Der Countdown zählt rasch runter. Kaum haben Wissenschafter eine RNA-Sequenz aus fernen Welten entdeckt, kippen die Leute reihenweise um. Wer nicht stirbt, wird mental gleichgeschaltet – alle ausser die grantige Bestsellerautorin Carol Sturka (Rhea Seehorn) und zwölf weitere Menschen weltweit.

«Pluribus» heisst der jüngste Streich von Vince Gilligan, der seit «Breaking Bad» und «Better Call Saul» als Seriengott gilt. Nun wildert er durch eine Science-Fiction-Welt und schraubt genüsslich an seiner nivellierten Menschheit, die Carol unbedingt zum Glück verhelfen will. Aber die weigert sich standhaft, nicht ahnend, was ihre emotionalen Aus­raster anrichten.

Dass diese Apple-TV+-Serie, angelegt auf zwei Staffeln, äusserst erlesen daherkommt, verwundert nicht. Allerdings sind die oft überlangen Einstellungen von Gilligan diesmal einfach … überlang. Da passiert weder im Gesicht von Rhea Seehorn noch in der Geschichte allzu viel.

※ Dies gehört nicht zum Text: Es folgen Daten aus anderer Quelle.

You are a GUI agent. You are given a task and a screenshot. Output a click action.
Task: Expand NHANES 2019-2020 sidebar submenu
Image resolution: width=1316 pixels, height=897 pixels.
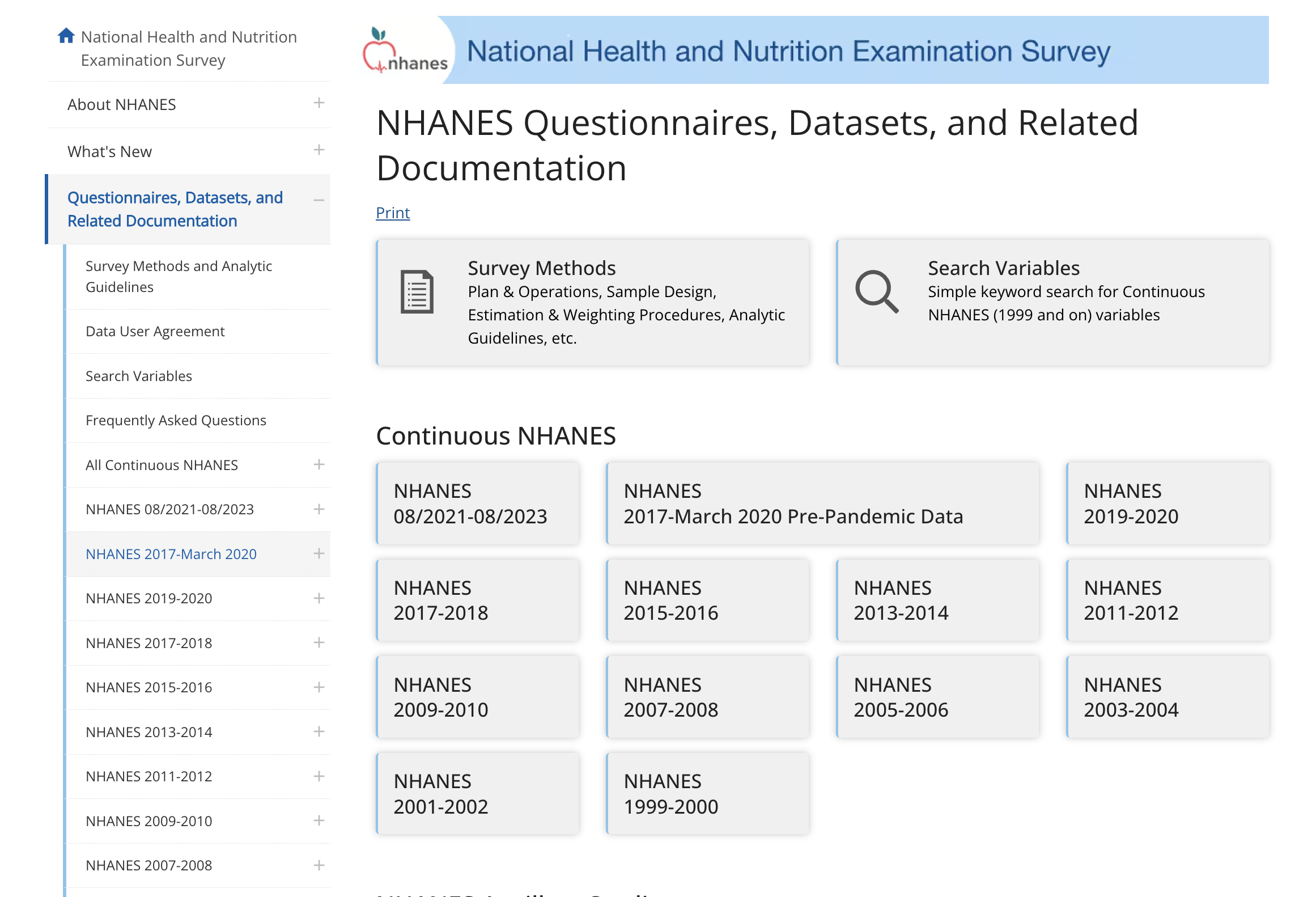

Dabei wäre der «Pluribus»-­Ansatz clever: Was ist indivi­duelles Glück? Und wie soll man damit umgehen, wenn es einem auf kollektiv freundliche Art aufgenötigt wird? Da gelingt Gilligan eine kluge Variation irgendwo zwischen «Body Snatchers» und «Akte X», seinem eigenen Grosserfolg aus den Neunzigern.